I did come home with a shiny new gold medal.  And a renewed appreciation for the wonderfully generous and supportive people in this sport, from the fans in the audience who cheer for strangers, to the experienced competitors in the warm-up area who share their knowledge and advice and pats on the back.

So onwards.  I already went back to lifting today 48 hours later, no down time.   Hit 80% cleans 6×3 and some heavy deadlifts and moderate presses in the split.  I am so thrilled that project “fix my jerk” is yielding results, so more jerk work in the split, behind and in front, with cleans and alone.  More unilateral leg and arm work to wake up the sleepy right glute and make the shoulder “Russian Strong” in all vectors.

And Halloween candy for recovery.  It’s a holiday after all.

Masters Nationals



For those who don’t compete, olympic weightlifting is divided into four groups: youth (the under 17 crowd), juniors (the under 20’s), senior (20-35) and masters (35 and above).  These are not inviolable divisions.  I watched a 14yo girl snatch a US record at the American Open this year (ostensibly a senior event) in the same session as last year’s 53kg masters champion who is 47 years old.

The competition I went to this past Friday was Masters Nationals, so a national level competition for lifters over the age of 35.  It is further subdivided in 5 year age increments, so 35-39, 40-44, etc as well as the traditional international weight classes.

It was an amazing experience for a variety of reasons.  First, to see 80+ year old lifters still competing with good form (albeit with more power receipts than full squats) was encouraging.  Having found this sport late in life, it’s nice to know that there is still a place to compete and encouragement for people who worry more about hormone replacement than hormone surges.

Second, it was held at LSUS (Louisiana State University Shreveport) the home of Kendrick Farris, two time olympian and a nationally competitive weightlifting team.

But most importantly, it was the culmination of a year of training, studying, worrying, and discussing these two lifts for me personally.  It was a chance to qualify to compete at the masters world championships in the fall.  It was an opportunity to prove to my family that their support wasn’t in vain.

First, the good news.  I am now the 53kg/45w national champion.  I lifted a total that will allow me to go to Worlds and compete against some of the best lifters in my age and weight class from around the world.

But now, the analysis.  As meets go, it was actually fairly awful for me.  I went 1/3 on the snatch and 2/3 on the C&J and both were far lower than I had planned.  My total was lower than either my first local meet and the Texas State Championships.

So what did I learn?  I learned the timing of warming up.  I’m a lifter who does best very warm.  So I started a little earlier than everyone else with my foam rolling and standard warm-up maneuvers.  But then the session in front of me went over and I ended up lifting about 30 minutes later than I had planned.  Rookie mistake to be sure, but I probably should have been paying more attention to that.  So I hit my opener easily in the back, then got cold, missed it on first attempt, went up a kg, got it, but was frazzled and missed the third attempt forward from overhead in the hole.

I noticed when I went to the back after finishing the snatches that I was sitting in what I consider a meek and sad position.  Arms folded around my middle, kind of hunched over.  So I decided to shake my disappointment at the crappy snatches by adopting a power pose – knees out, chest up and back, arms out to the side taking up space.  It really did help me get back in the game and get focused on the second half of the competition.  I convinced by brain (though adopting a physical pose) that I wasn’t pitiful and was still in the game.

### INFORMATION PROVIDED
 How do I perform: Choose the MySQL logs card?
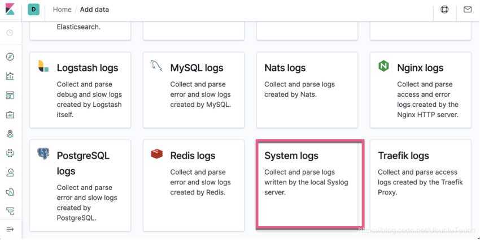coord(193,90)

### WHAT YOU WILL DO
- a) In the Masters Nationals post, what caused the lifter to miss the snatch opener on the first platform attempt after hitting it easily in the back? Explain in one to three sentences.
- b) In the Masters Nationals post, what age range does the masters group of olympic weightlifting cover?
- c) Continue the Masters Nationals post from its last sentence.

### RESPONSES PER TASK
- a) The lifter does best when very warm and began foam rolling and warming up earlier than everyone else. The session before ran over, though, so the lifter went on about 30 minutes later than planned and got cold before the first attempt.

- b) Masters covers lifters aged 35 and above.

- c)
Cleans and especially jerks are harder for me technically than snatches.  I don’t work them as much because a) I like snatches more (and yes, I realize this is not a mature way to train) and b) since snatches were initially more challenging, I spent more time focused on them.  So my C&J aren’t the big powerhouse savers for me that they can be for other people and that is most surely going to be a big focus going forward.  How?  Squats, leg power, plyo accessory movements and simply more reps from the floor.

My competition cleans have been overwhelmingly power cleans which means I’ve got a lot more kgs in me if I can just trust myself to get under the bar.  What I noticed with both cleans and snatches this competition is that I can get even heavy weights up to my eyebrows, so strength ain’t the issue.  Technique and speed most certainly are.  Part of technique is keeping the bar closer so that I can just scoop under it after the second pull is finished.  So there’s my homework for the next 5 months.

Jerks just need work.  I just started playing with squat and power jerks, and who knows, maybe I’ll end up there because I’m much faster down in a squat than a split.  But I am going to keep working on my split jerk for now, with more aggressive feet and moving back leg first and landing with front leg at 90 degrees, not with knee over toes.

With snatches I need to strengthen the overhead position.  What good is it to get it overhead than lose it because you can’t lock it out?  Sots presses, heaving snatch balances (learned courtesy of the Catalyst website) and static overhead holds around 200% of max snatch is my plan there, along with more behind the neck push-press work at “stop being such a giant candyass” weights (as opposed to what I often lift).

All this may sound very negative, but overall I’m pleased.  I learned a lot about competing, about training about my weaknesses and even discovered a few strengths.

And if I choose to go to Copenhagen for Worlds in September, I’ll get to wear a USA masters singlet.  That will be an extraordinarily proud day indeed.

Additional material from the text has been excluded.